- Episode no.: Season 1 Episode 3
- Directed by: Tina Pakravan
- Written by: Tina Pakravan
- Original release date: February 21, 2025
- Running time: 52 minutes

Episode chronology
| ← Previous "I Don't Love Her" | Next → "Khosrow and Shirin" |

= Lucky Ticket (Tasian) =

2025 episode of Tasian

"Lucky Ticket" is the third episode of the Iranian historical drama series Tasian. The episode was released on the Filimo streaming platform on February 21, 2025. It continues the story of Amir Yousefinia (played by Hootan Shakiba) and Shirin Nejat (played by Mahsa Hejazi). In this episode, Amir, who has entered the Pahlavi-era security organization SAVAK because of his fixation on Shirin, approaches her but discovers that Wednesday is the day of her formal proposal (engagement) to another man. This revelation intensifies the conflict between Amir’s romantic aspirations and the social conventions surrounding Shirin.

==Plot==

Amir Yousefinia continues his pursuit of Shirin Nejat after their encounter in the printing house.

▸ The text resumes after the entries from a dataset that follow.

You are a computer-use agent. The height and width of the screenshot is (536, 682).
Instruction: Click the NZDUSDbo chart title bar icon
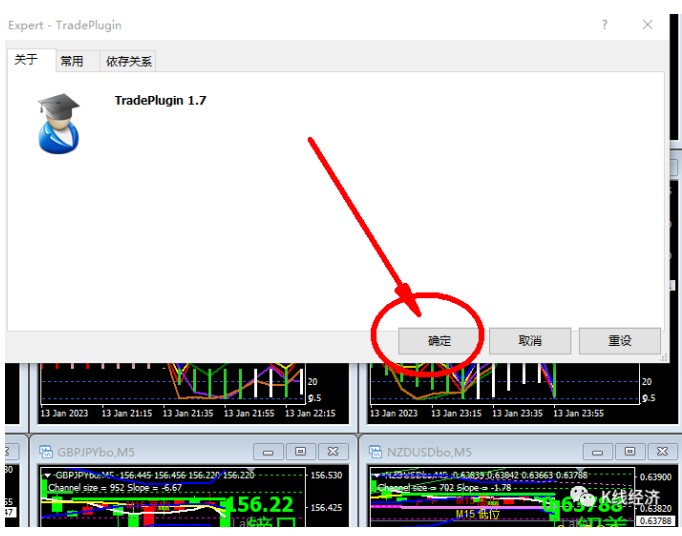376,451
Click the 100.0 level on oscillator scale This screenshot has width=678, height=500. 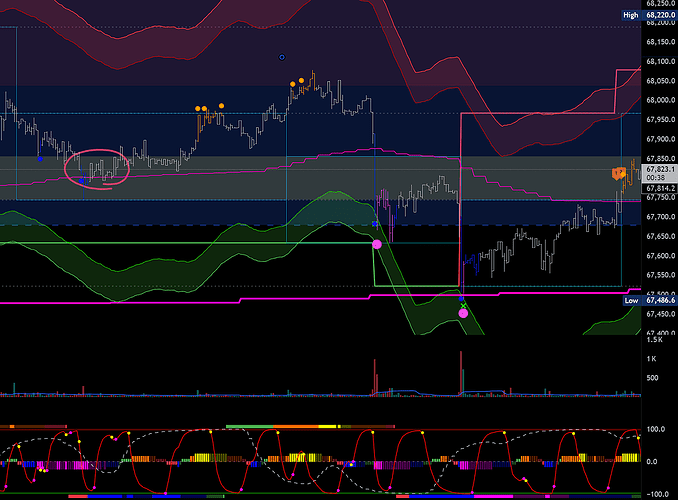tap(658, 429)
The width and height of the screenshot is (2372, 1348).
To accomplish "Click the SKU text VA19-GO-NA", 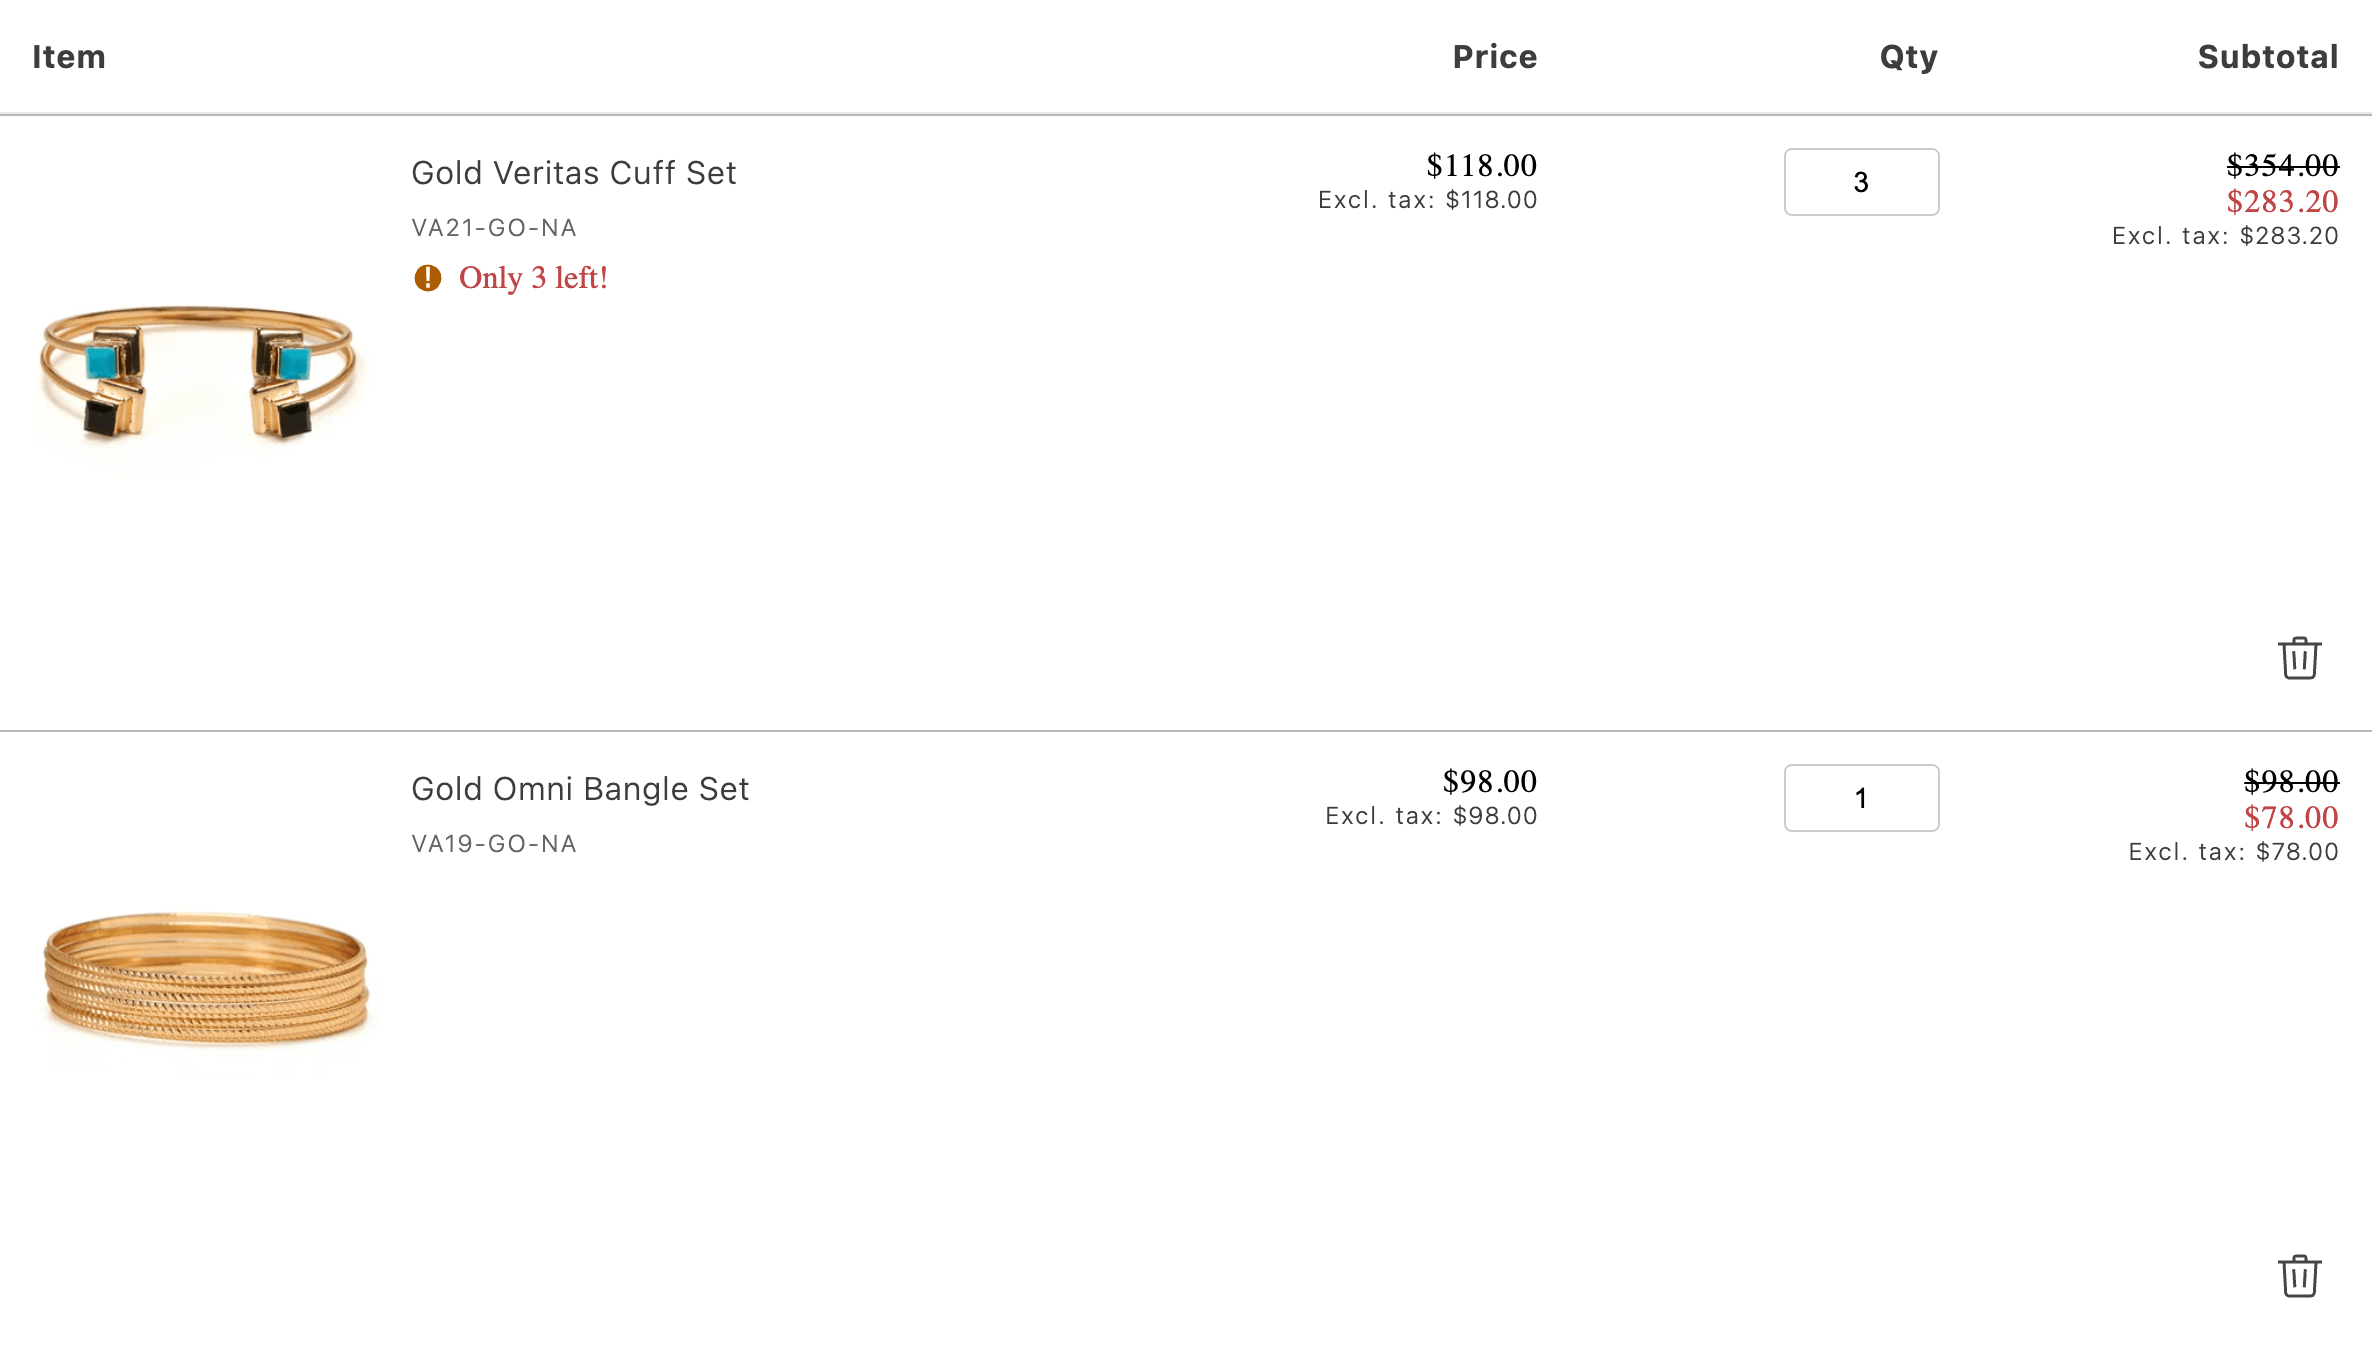I will [x=494, y=844].
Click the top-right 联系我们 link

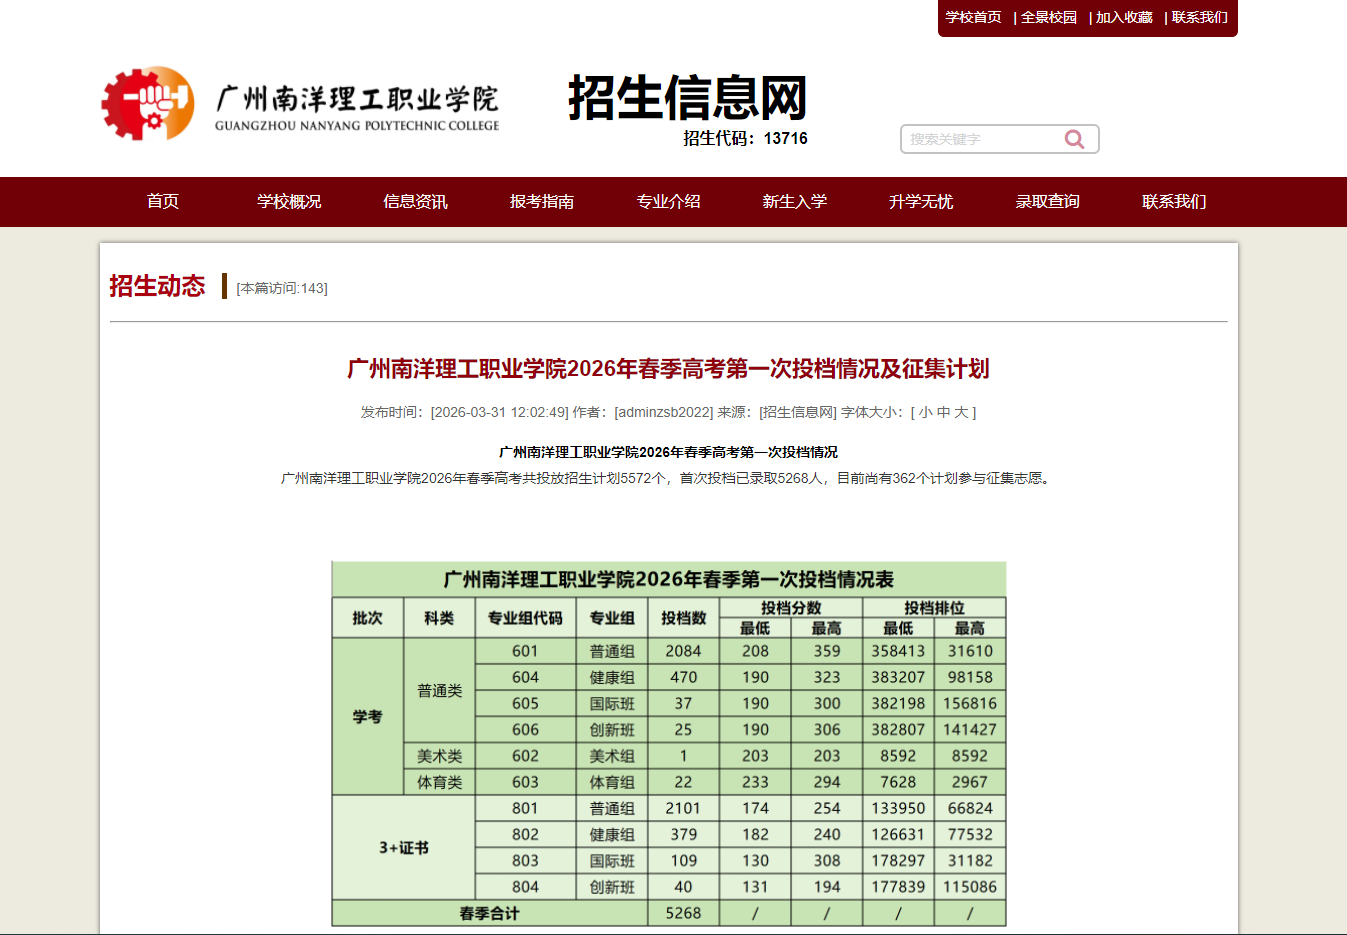[x=1200, y=17]
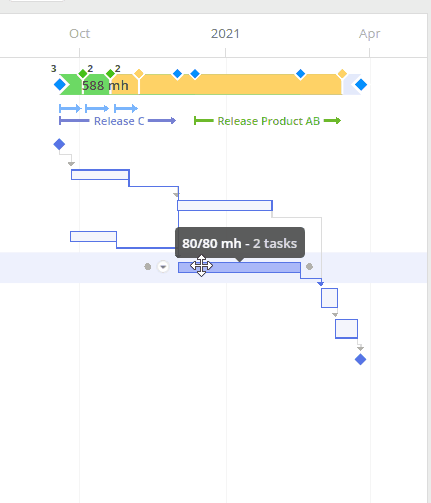Screen dimensions: 431x503
Task: Click the blue diamond at summary bar end
Action: pyautogui.click(x=361, y=85)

By this episode, Amir is entangled with SAVAK as a means to be closer to Shirin. The official summary describes that Amir has entered SAVAK on Shirin’s account, but when he finally goes to approach her, he finds out that Wednesday is the day of her engagement ceremony. Amir attends Shirin’s engagement gathering and realizes that she is committed to someone else. The episode depicts Amir’s reaction to this news and how it further complicates his plans. Meanwhile, Shirin’s family is busy preparing for her upcoming marriage, highlighting the differences in their social circumstances (Shirin’s affluent family versus Amir’s working-class background) and setting up the emotional stakes for the series.

==Production==

The episode was directed and written by Tina Pakravan. The series was produced by Ali Asadzadeh. Tasian is set in Tehran in the late 1970s, before the Iranian Revolution, and blends a romantic storyline with the political and social events of the period. Tina Pakravan has said the series explores a nostalgic, idealized view of that era and its nationalistic sentiments.

===Casting===

The episode stars Hootan Shakiba as Amir Yousefinia and Mahsa Hejazi as Shirin Nejat. The supporting cast includes Babak Hamidian as Jamshid Nejat, Saber Abar as Saeed, Pantea Panahiha as Homa, Nazanin Bayati as Maryam Saman, and Mehran Modiri as Dr. Rajabzadeh. Additional cast members appearing in this episode include Mohammad-Reza Sharifinia as an associate of Shirin’s family, Majid Mozaffari as Saeed’s boss, Shahram Ghaedi as Mohsen, Atefeh Razavi as Shokouh, Mohammad Reza Ghaffari as Reza Yousefinia (Amir’s father), Majid Yousefi as Omid Yousefinia, Reza Behboudi as Manouchehr Saman, Nasrin Nosrati as Ghodsi, Amir Hossein Seddigh as the printing house head, Pouria Shakibaei as Nader, Afshin Hasanloo as Shahram, Mehrdad Niknam as Timsar Salar, Mohammad Shiri as Jafar, and Maedeh Tahmasbi as Nazi. The presence of many popular Iranian actors in this episode, as noted in Persian media, helped draw attention to the series.

==Release==

"Lucky Ticket" premiered on Filimo in Iran on February 21, 2025. The platform’s promotional materials noted that the episode would be available starting Friday at 8:00 a.m., following the weekly release schedule. The episode, like others in the series, is about 52 minutes long. It was followed by the fourth episode, "Khosrow and Shirin", which was released one week later on February 28, 2025.

==Reception==

As with earlier episodes of Tasian, Persian commentators focused largely on the series’ historical representation. In particular, critics noted the portrayal of the Pahlavi-era security organization SAVAK. For example, Azadisq magazine observed that Tasian depicts SAVAK officers as unusually lenient and culturally refined – a portrayal that diverges sharply from historical accounts and has drawn criticism for downplaying the regime’s repressive actions. The episode itself became part of a broader discussion about the show’s nostalgic view of the 1970s, although specific critical reviews of this third episode remain limited.